Re: [PATCH 2/2] index-pack: prefetch missing REF_DELTA bases
- Date: Thu, 16 May 2019 11:26:46 -0700
- From: Jonathan Tan <jonathantanmy@xxxxxxxxxx>
- Subject: Re: [PATCH 2/2] index-pack: prefetch missing REF_DELTA bases
> On Tue, May 14, 2019 at 02:10:55PM -0700, Jonathan Tan wrote:
> > Support for lazy fetching should still generally be turned off in
> > index-pack because it is used as part of the lazy fetching process
> > itself (if not, infinite loops may occur), but we do need to fetch the
> > REF_DELTA bases. (When fetching REF_DELTA bases, it is unlikely that
> > those are REF_DELTA themselves, because we do not send "have" when
> > making such fetches.)
> I agree that the current implementation (and probably any sane
> implementation) would not send us a delta if we have not provided any
> haves. But this does mean that a malicious server could send a client
> into an infinite loop.
> Pretty unlikely, but should we put some kind of circuit-breaker into the
> client to ensure this?
I thought of this - such a server could, but it seems to me that it
would be similar to a server streaming random bytes to us without
stopping (which is already possible).
> > To resolve this, prefetch all missing REF_DELTA bases before attempting
> > to resolve them. This both ensures that all bases are attempted to be
> > fetched, and ensures that we make only one request per index-pack
> > invocation, and not one request per missing object.

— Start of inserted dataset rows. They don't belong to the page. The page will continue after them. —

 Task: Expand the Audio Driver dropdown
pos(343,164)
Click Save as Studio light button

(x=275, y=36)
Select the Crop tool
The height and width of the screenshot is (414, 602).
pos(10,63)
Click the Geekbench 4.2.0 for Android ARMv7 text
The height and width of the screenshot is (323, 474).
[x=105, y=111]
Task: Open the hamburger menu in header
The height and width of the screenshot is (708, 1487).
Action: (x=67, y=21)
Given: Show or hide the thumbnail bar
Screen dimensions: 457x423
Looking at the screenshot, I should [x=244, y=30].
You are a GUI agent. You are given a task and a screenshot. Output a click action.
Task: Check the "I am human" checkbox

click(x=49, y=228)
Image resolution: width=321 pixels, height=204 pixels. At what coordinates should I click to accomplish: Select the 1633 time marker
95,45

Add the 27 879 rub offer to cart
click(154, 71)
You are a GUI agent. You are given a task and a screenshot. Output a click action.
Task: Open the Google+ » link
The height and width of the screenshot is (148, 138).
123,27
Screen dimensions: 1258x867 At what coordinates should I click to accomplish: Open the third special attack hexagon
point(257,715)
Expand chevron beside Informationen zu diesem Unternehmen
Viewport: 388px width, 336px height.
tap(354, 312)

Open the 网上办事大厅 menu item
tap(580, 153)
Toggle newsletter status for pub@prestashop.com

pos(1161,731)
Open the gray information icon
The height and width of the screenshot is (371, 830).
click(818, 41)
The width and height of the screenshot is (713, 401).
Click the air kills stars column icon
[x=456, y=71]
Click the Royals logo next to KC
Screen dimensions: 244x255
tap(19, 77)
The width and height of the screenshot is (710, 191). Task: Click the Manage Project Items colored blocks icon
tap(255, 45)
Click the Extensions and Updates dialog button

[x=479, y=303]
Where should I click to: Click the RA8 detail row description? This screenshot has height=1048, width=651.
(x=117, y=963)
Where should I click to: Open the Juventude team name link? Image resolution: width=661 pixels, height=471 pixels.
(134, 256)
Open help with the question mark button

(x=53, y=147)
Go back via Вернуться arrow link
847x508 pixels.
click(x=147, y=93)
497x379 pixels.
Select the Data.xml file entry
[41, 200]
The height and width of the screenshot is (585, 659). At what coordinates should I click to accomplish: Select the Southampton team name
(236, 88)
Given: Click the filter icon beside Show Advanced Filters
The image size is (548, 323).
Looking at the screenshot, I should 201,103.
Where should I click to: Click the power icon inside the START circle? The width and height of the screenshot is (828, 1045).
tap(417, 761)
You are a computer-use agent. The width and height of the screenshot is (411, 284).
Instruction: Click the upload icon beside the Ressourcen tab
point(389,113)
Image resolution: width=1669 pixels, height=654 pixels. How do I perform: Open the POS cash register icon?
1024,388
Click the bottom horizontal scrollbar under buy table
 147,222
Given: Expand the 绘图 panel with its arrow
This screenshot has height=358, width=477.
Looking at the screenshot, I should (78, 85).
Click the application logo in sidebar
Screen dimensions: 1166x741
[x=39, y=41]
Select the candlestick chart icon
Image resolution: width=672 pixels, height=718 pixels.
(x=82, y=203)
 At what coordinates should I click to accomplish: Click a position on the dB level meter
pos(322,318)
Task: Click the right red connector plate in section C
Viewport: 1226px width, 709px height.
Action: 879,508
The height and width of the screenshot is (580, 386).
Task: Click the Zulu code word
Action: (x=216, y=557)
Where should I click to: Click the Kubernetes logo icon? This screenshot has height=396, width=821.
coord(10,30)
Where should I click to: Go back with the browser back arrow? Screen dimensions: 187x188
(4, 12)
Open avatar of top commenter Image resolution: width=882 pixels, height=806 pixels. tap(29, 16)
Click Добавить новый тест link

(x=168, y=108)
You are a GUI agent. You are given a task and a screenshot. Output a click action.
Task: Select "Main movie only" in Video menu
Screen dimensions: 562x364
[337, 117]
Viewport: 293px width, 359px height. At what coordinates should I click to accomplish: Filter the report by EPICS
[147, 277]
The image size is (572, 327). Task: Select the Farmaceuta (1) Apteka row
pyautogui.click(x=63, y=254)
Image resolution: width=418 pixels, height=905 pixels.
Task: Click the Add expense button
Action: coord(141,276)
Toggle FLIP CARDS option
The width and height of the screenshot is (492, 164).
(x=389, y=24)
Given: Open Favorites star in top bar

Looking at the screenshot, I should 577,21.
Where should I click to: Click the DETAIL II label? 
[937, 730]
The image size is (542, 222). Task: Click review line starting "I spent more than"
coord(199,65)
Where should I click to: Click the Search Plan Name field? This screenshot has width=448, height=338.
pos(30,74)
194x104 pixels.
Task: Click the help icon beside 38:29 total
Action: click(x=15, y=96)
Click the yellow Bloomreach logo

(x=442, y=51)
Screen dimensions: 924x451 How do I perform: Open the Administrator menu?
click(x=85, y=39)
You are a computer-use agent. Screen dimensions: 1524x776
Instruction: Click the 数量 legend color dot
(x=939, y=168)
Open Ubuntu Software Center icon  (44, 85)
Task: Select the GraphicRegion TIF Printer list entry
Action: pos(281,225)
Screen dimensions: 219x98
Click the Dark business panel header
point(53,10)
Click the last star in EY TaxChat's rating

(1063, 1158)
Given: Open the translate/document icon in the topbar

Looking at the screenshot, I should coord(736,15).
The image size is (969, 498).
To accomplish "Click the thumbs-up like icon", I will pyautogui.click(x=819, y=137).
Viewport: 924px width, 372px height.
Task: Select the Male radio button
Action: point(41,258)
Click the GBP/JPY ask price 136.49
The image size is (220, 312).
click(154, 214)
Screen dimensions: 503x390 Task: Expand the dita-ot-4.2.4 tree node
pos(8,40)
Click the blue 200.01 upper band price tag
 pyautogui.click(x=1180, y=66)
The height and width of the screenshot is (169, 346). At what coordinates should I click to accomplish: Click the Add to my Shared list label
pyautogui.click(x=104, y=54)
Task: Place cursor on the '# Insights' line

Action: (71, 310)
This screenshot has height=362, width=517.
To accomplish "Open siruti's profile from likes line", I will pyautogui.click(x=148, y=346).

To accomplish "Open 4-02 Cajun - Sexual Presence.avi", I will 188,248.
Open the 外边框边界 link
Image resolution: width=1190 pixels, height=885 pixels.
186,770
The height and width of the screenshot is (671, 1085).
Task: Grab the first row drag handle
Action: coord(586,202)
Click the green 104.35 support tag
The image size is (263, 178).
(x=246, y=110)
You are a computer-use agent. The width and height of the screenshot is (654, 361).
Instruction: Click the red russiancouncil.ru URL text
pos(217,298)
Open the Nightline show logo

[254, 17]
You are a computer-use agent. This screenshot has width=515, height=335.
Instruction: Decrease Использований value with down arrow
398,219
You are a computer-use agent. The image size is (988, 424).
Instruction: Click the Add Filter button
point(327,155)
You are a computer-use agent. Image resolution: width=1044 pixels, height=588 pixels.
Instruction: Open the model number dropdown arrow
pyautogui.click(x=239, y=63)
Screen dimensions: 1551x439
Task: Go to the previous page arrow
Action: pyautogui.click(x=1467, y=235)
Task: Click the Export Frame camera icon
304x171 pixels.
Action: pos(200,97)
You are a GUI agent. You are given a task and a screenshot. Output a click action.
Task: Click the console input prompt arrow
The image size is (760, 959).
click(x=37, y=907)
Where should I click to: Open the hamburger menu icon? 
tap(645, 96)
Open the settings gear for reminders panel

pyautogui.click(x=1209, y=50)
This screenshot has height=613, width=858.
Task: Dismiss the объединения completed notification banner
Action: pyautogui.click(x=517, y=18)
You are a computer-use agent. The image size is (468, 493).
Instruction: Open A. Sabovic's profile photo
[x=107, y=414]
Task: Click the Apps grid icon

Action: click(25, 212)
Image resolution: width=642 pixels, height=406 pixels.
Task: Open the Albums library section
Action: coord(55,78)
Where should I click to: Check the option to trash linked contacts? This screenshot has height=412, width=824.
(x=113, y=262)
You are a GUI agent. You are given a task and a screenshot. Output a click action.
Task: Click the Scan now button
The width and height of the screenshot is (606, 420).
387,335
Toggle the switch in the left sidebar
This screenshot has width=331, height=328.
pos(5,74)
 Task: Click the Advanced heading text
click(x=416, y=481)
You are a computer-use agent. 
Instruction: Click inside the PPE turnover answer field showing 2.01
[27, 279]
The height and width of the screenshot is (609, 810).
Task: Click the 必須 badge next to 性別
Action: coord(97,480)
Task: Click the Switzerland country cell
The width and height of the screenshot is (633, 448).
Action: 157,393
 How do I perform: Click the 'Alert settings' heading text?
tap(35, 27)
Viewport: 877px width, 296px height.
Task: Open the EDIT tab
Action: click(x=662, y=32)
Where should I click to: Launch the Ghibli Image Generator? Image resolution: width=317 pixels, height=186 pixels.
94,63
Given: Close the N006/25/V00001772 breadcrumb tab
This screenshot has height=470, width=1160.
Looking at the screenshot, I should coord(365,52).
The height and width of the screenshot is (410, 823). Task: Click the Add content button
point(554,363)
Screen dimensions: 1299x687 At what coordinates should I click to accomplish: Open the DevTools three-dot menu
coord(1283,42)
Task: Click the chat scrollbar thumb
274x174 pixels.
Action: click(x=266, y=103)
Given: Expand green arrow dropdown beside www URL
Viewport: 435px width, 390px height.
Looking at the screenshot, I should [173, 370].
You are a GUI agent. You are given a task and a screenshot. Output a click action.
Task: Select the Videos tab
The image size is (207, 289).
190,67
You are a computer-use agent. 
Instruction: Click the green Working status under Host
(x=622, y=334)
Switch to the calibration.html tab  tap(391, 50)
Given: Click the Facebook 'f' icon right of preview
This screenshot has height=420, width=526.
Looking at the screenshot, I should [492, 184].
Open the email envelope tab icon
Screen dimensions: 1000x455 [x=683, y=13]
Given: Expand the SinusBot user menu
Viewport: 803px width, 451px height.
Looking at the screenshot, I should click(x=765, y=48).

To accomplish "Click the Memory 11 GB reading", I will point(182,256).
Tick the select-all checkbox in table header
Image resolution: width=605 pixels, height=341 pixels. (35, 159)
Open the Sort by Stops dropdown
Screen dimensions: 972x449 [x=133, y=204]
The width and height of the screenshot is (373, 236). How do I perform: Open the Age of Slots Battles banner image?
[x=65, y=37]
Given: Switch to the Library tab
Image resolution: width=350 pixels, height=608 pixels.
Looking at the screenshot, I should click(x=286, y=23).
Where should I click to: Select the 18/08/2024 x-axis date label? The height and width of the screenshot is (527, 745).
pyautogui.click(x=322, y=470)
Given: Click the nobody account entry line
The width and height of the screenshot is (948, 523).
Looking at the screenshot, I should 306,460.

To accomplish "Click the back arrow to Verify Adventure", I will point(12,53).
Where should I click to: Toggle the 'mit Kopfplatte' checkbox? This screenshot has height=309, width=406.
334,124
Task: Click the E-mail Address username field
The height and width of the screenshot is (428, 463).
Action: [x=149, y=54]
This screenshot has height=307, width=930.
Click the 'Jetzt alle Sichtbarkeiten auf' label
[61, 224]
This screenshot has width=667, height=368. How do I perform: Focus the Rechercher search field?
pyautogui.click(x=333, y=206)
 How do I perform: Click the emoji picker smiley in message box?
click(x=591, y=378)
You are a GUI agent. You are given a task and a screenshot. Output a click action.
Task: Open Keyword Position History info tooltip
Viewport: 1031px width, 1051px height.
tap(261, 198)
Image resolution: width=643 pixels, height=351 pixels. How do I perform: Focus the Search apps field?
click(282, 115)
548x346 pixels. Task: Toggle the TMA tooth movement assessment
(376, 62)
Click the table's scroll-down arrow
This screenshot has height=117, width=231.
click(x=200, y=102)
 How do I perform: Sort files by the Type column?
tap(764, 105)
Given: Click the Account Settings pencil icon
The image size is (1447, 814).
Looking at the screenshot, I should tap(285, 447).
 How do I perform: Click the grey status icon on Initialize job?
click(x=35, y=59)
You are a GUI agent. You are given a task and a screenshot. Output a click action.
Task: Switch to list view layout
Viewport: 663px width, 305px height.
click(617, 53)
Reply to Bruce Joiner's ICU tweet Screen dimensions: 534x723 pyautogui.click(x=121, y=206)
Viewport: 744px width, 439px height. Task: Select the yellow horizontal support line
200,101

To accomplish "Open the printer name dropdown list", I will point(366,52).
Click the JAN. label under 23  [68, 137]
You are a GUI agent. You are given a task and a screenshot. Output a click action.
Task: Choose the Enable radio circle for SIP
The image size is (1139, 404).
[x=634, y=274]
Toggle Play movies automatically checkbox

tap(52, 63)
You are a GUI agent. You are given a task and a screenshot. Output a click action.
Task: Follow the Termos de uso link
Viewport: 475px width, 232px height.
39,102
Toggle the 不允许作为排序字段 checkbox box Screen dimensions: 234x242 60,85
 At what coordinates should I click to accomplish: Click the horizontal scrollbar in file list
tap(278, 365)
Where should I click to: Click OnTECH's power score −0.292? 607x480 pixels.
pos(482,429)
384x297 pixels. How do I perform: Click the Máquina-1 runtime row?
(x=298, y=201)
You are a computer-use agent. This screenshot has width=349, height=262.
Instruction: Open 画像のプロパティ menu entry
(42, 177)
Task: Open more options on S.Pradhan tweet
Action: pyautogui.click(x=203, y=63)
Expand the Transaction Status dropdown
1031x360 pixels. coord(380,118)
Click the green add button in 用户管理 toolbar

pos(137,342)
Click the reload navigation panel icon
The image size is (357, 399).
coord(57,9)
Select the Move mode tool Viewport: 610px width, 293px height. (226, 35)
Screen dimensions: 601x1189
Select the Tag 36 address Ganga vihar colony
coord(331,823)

> Ah, but now things get more tricky.
> You are assuming that the server does not ever send a REF_DELTA unless
> the base object is not present in the pack (it would use OFS_DELTA
> instead). If we imagine a server which did, then there are two
> 1. We might pre-fetch a full copy of an object that we don't need.
> It's just that it's stored as a delta in the pack which we are
> currently indexing.
> 2. If we pre-fetch multiple objects, some of them may be REF_DELTAs
> against each other, leading to an infinite loop.
> Off the top of my head, I am pretty sure your assumption holds for all
> versions of Git that support delta-base-offset. But that feels a lot
> less certain to me. I could imagine an alternate server implementation,
> for example, that is gluing together packs and does not try hard to
> order the base before the delta, which would require it to use REF_DELTA
> instead of OFS_DELTA.
A cursory glance makes me think that REF_DELTA against a base object
also in the pack is already correctly handled. Right before the
invocation of conclude_pack() (which calls fix_unresolved_deltas(), the
function I modified), resolve_deltas() is invoked. The latter invokes
resolve_base() (directly or through threaded_second_pass()) which
invokes find_unresolved_deltas(), which invokes
find_unresolved_deltas_1(), which seems to handle both REF_DELTA and
Snipping the rest as I don't think we need to solve those if we can
handle REF_DELTA being against an object in a pack, but let me know if
you think that some of the points there still need to be addressed.